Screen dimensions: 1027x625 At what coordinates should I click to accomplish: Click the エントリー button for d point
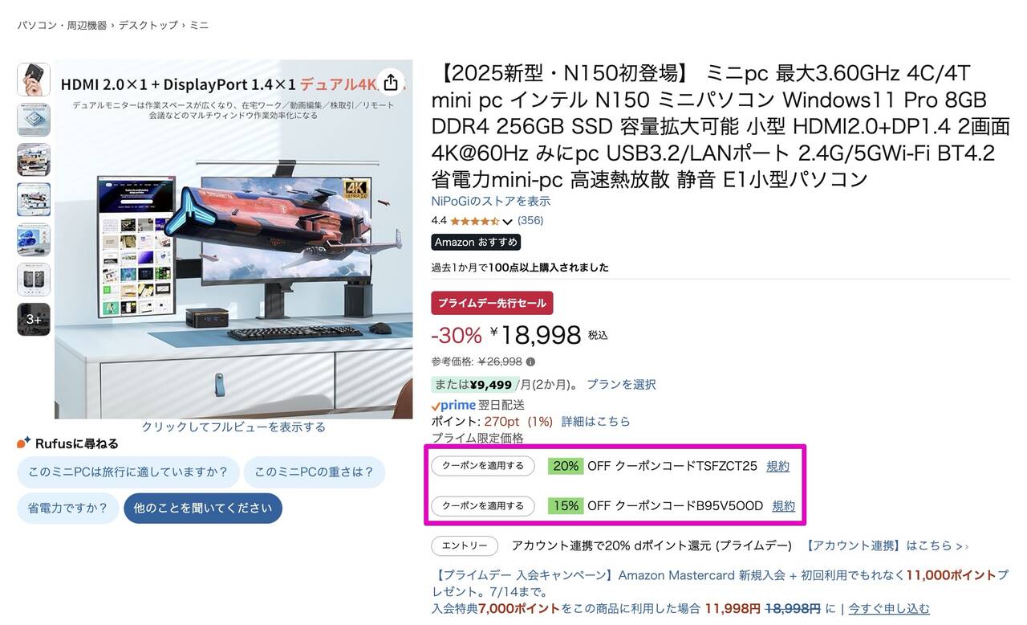click(465, 545)
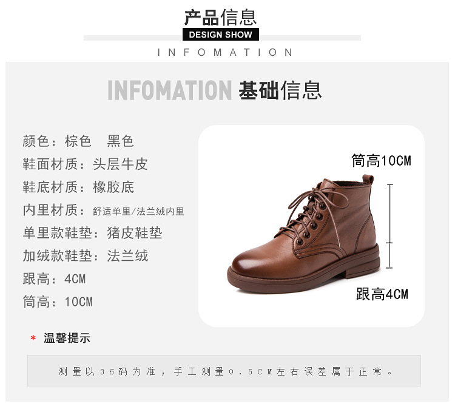Viewport: 455px width, 415px height.
Task: Select the 棕色 color option
Action: pyautogui.click(x=78, y=141)
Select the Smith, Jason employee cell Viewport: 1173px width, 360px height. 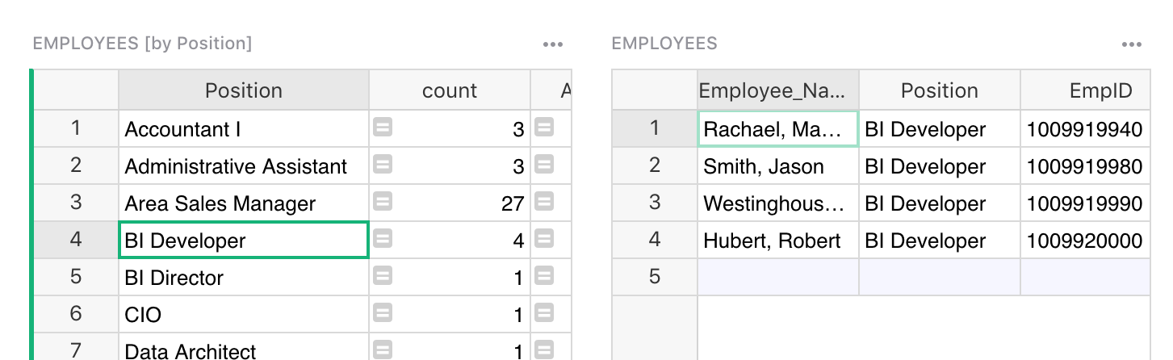click(x=777, y=167)
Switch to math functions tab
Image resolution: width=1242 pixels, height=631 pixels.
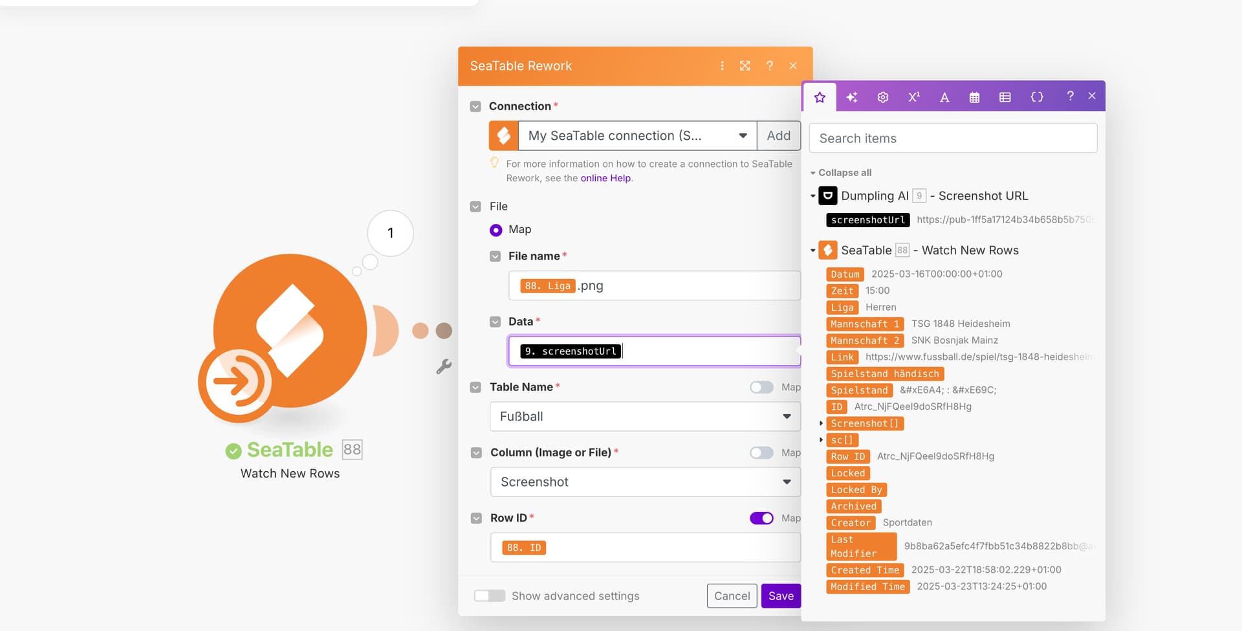click(913, 97)
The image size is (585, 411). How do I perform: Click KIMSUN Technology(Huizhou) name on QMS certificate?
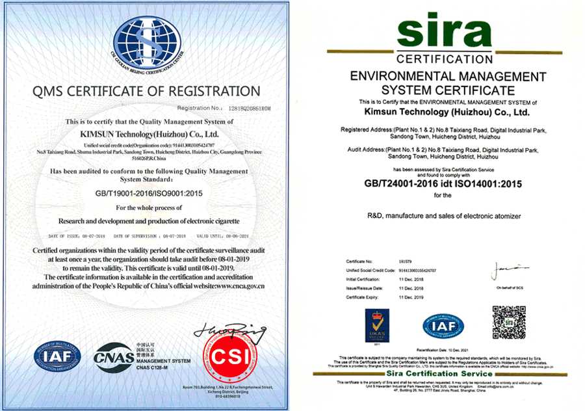pos(150,135)
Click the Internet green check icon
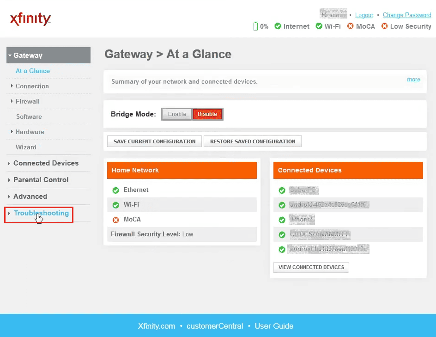This screenshot has width=436, height=337. tap(278, 26)
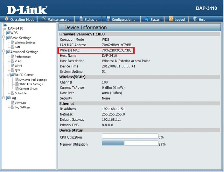Collapse the Advanced Settings tree node
This screenshot has height=172, width=224.
[3, 52]
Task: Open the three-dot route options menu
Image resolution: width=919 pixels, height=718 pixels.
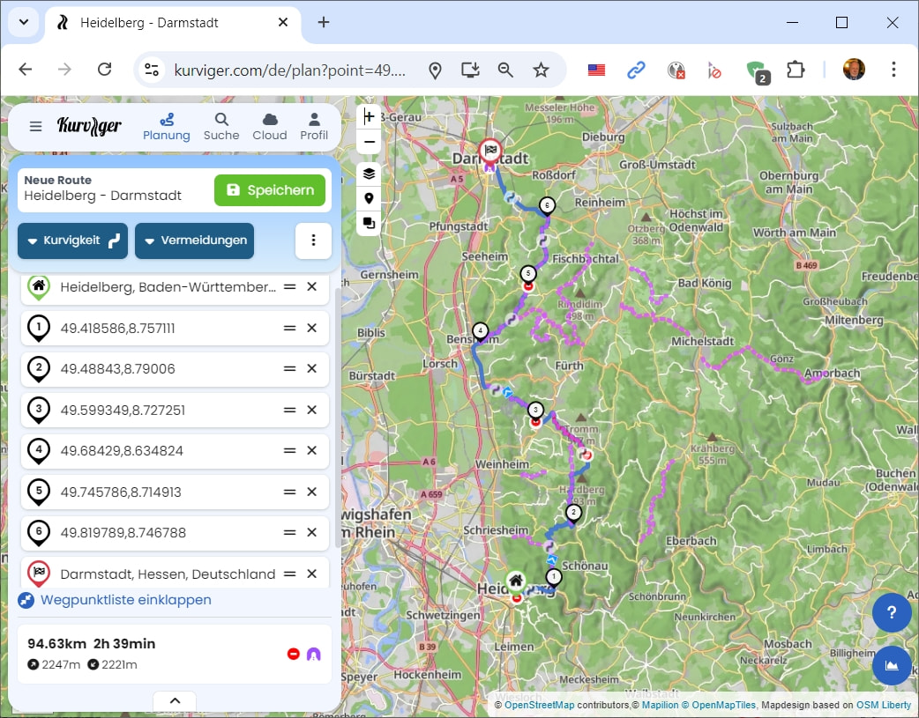Action: pyautogui.click(x=313, y=241)

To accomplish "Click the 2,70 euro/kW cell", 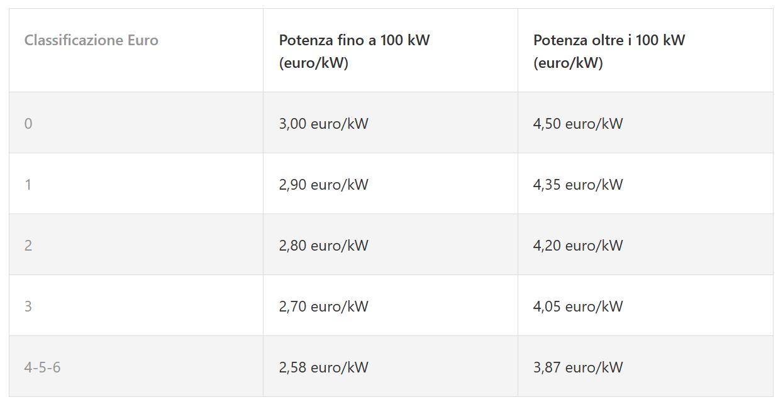I will 323,307.
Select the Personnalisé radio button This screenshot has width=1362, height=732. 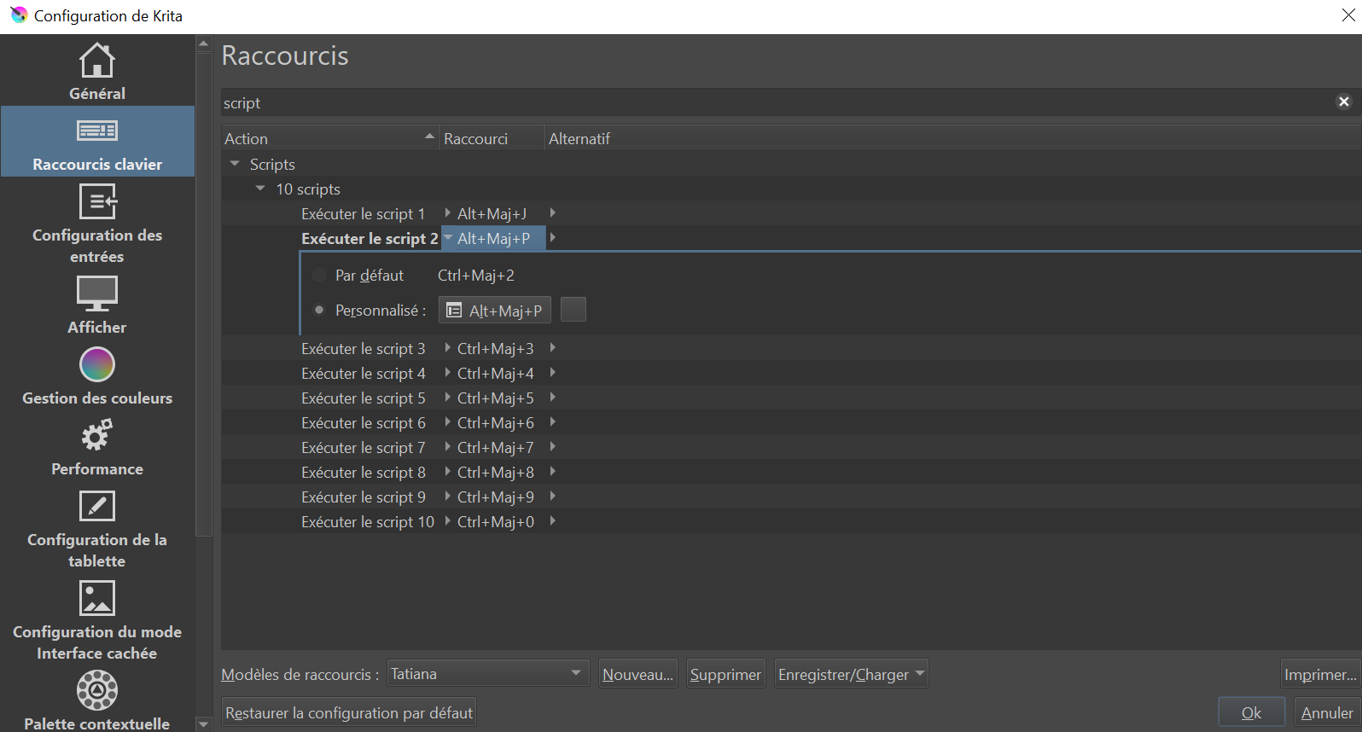click(319, 310)
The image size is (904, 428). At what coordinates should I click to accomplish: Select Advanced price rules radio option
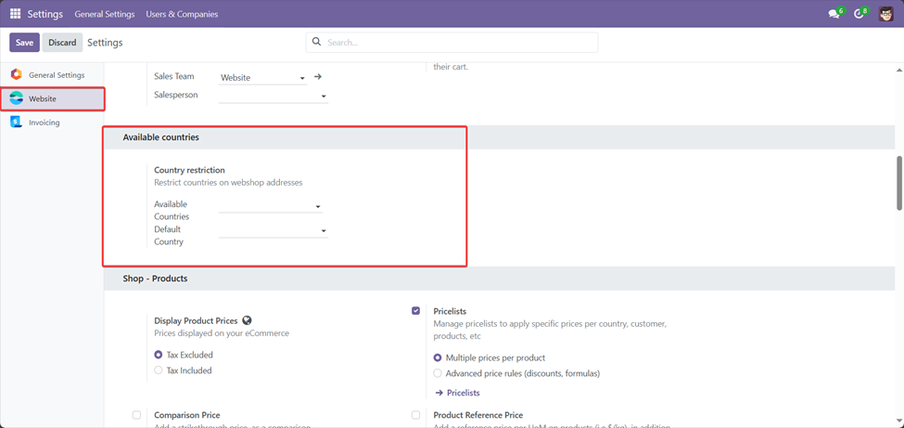438,373
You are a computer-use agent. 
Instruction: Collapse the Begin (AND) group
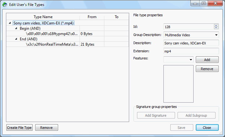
--------------------
#### Given exercise
Pick out every line of the items above that contains the word "Task", and copy each one in full. Case counts.

#### Exercise output
Task: Select the 棕色 color option
Task: Open the three-dot route options menu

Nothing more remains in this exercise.